◆ GIVEN REQUEST ◆
State how many lines of the data below contain the string "pixels", matching case exactly, and give only that number.

◆ MATERIAL ◆
-----

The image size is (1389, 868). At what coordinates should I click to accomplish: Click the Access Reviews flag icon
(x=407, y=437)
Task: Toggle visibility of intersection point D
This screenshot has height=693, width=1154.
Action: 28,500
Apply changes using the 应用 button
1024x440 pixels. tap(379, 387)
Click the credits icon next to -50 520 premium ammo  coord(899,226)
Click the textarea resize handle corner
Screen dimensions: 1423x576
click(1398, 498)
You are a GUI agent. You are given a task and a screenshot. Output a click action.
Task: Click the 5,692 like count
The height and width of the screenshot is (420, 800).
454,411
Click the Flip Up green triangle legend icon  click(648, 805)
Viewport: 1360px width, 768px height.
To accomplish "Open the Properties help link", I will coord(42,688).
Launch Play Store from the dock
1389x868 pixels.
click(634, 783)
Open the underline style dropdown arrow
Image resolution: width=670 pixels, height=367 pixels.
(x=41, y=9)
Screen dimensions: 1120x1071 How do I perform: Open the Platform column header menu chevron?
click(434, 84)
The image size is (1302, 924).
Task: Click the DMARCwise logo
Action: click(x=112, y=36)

-----

◆ EXERCISE OUTPUT ◆
3